WHAT THE TASK REQUIRES: Search the records below for "BQ (67, 157)". Return that line and all remaining lines exactly.

(Collected data)
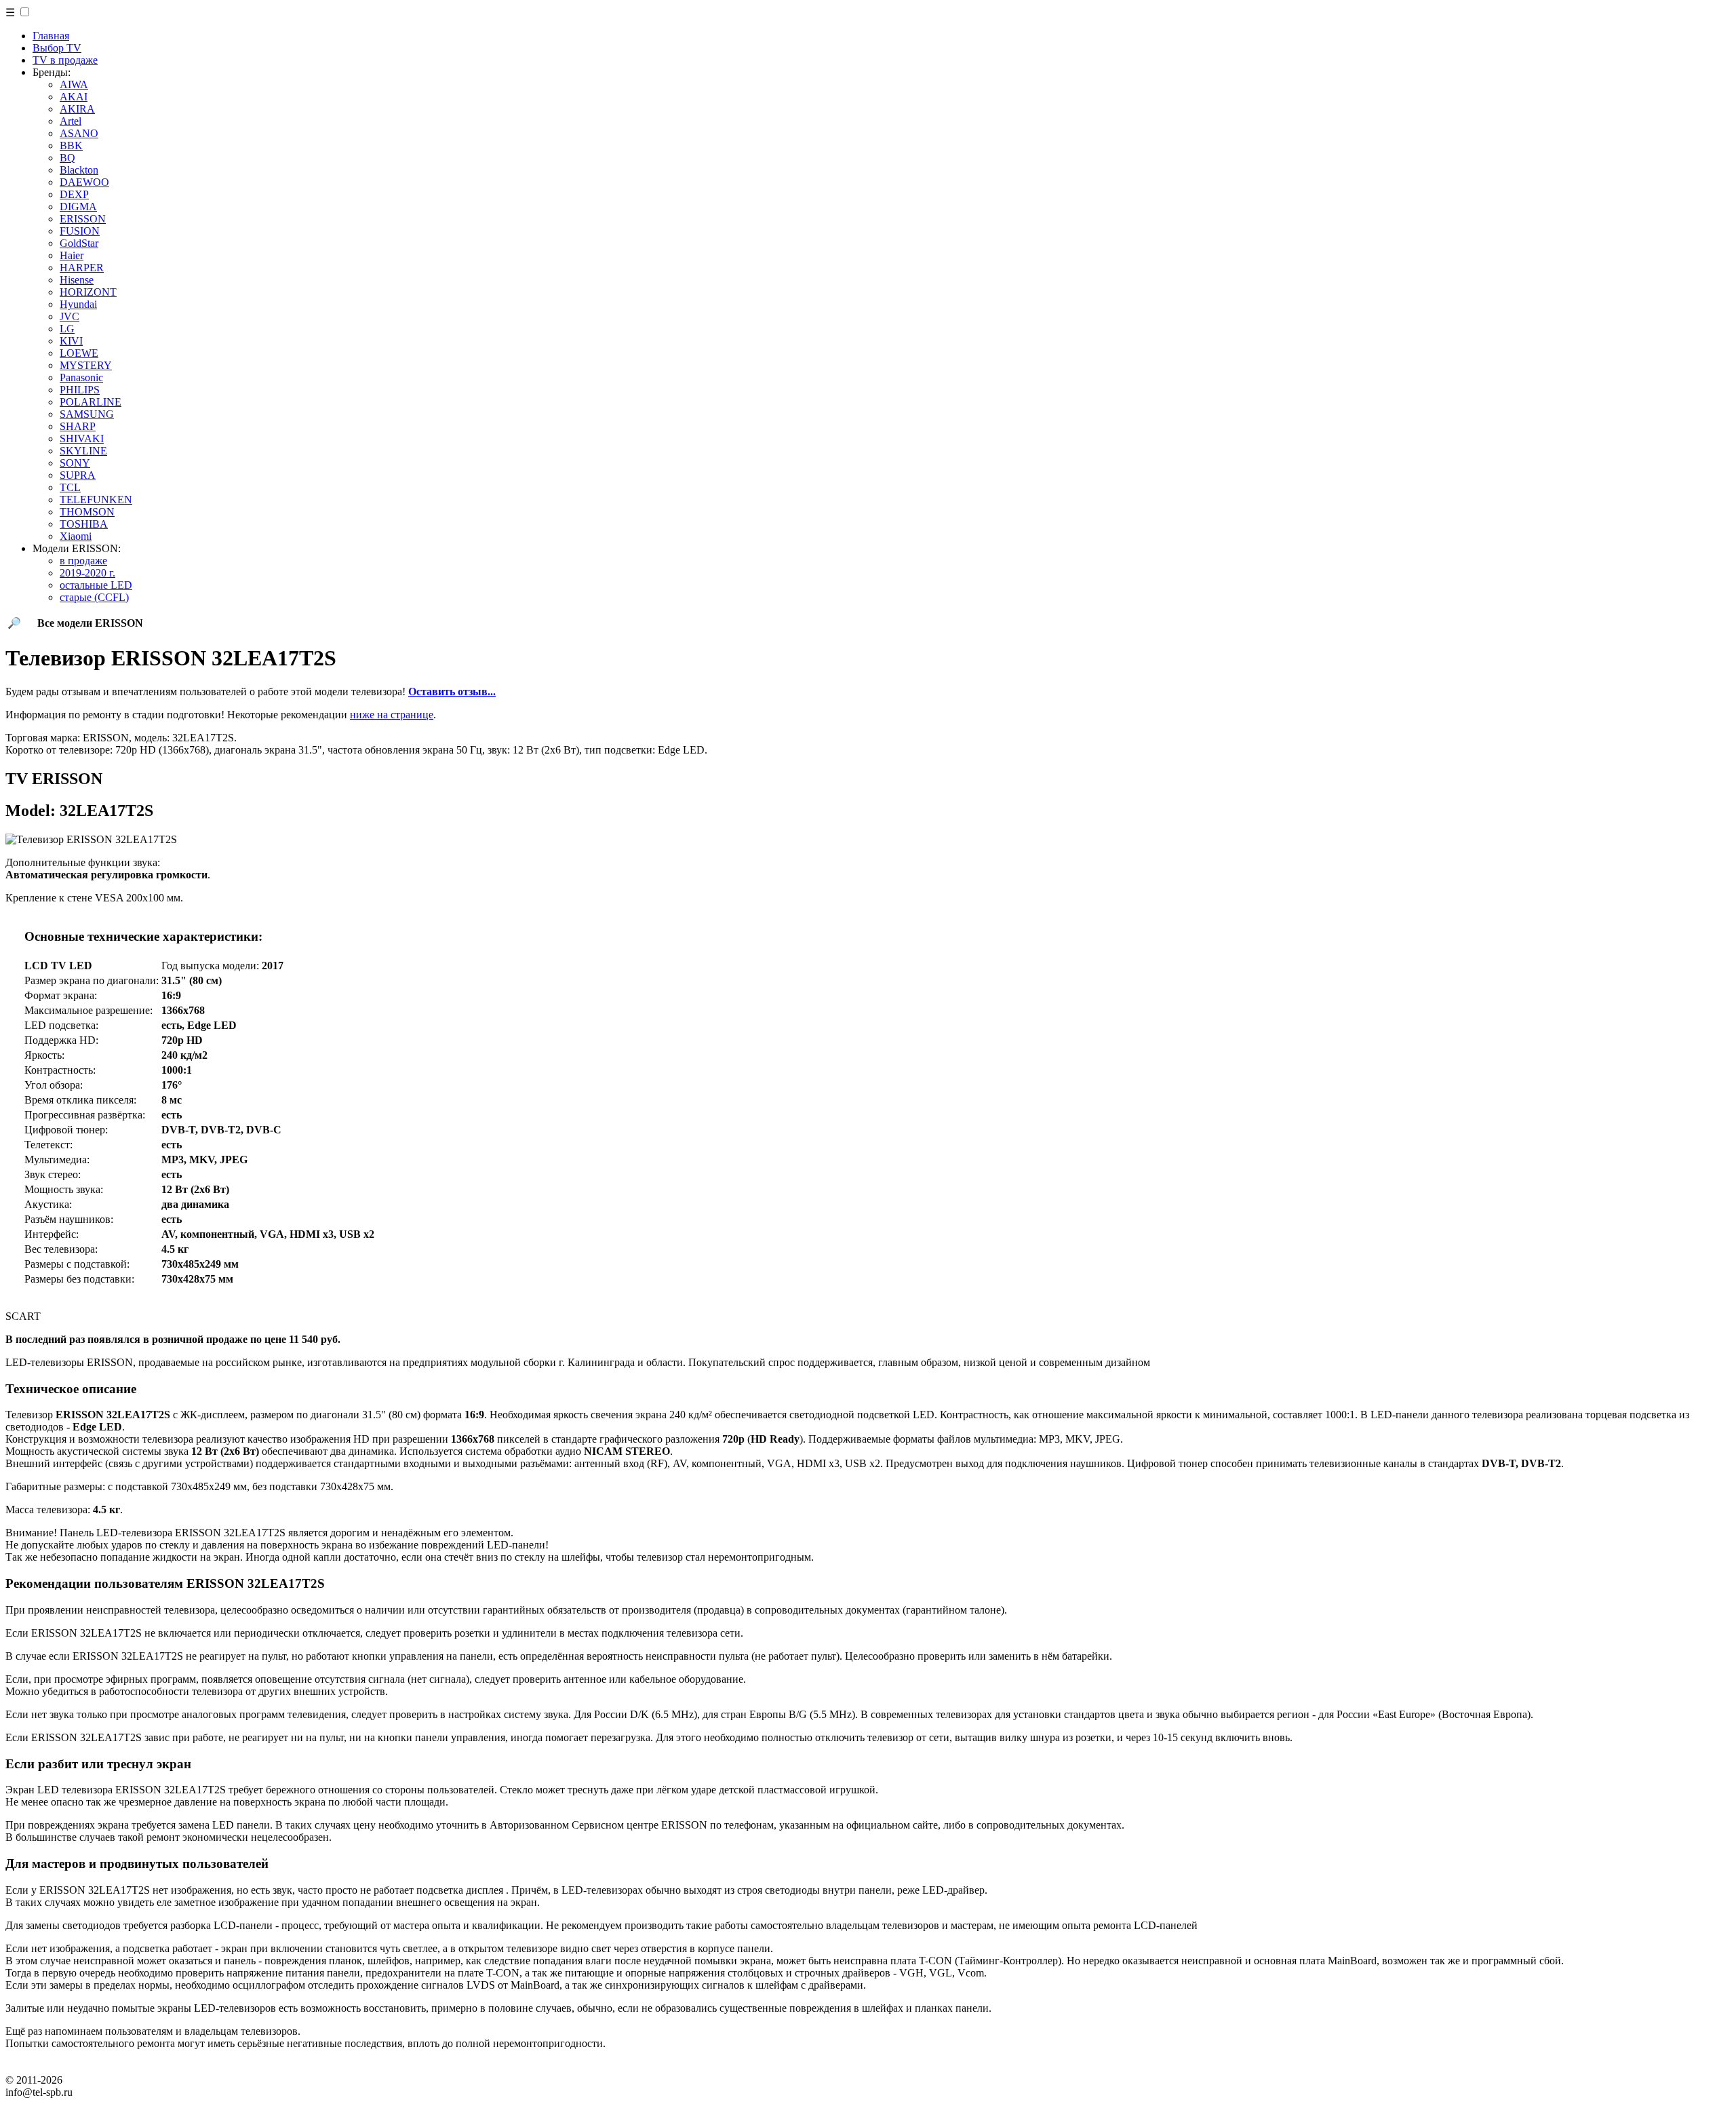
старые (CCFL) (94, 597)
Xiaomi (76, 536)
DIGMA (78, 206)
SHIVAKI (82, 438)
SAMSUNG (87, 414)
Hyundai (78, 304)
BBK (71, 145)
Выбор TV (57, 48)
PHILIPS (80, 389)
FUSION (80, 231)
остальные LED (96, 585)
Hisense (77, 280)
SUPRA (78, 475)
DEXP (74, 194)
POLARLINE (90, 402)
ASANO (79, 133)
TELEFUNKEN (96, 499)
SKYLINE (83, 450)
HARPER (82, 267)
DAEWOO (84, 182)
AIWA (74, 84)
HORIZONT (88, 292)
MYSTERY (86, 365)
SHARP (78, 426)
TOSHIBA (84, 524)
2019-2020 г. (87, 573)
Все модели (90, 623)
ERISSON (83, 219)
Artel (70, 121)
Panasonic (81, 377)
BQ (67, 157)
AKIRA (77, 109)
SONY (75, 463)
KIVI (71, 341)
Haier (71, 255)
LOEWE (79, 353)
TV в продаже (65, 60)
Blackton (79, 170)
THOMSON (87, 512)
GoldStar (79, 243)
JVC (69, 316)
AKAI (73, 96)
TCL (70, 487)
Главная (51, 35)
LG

ANSWER SECTION:
BQ (67, 157)
AKIRA (77, 109)
SONY (75, 463)
KIVI (71, 341)
Haier (71, 255)
LOEWE (79, 353)
TV в продаже (65, 60)
Blackton (79, 170)
THOMSON (87, 512)
GoldStar (79, 243)
JVC (69, 316)
AKAI (73, 96)
TCL (70, 487)
Главная (51, 35)
LG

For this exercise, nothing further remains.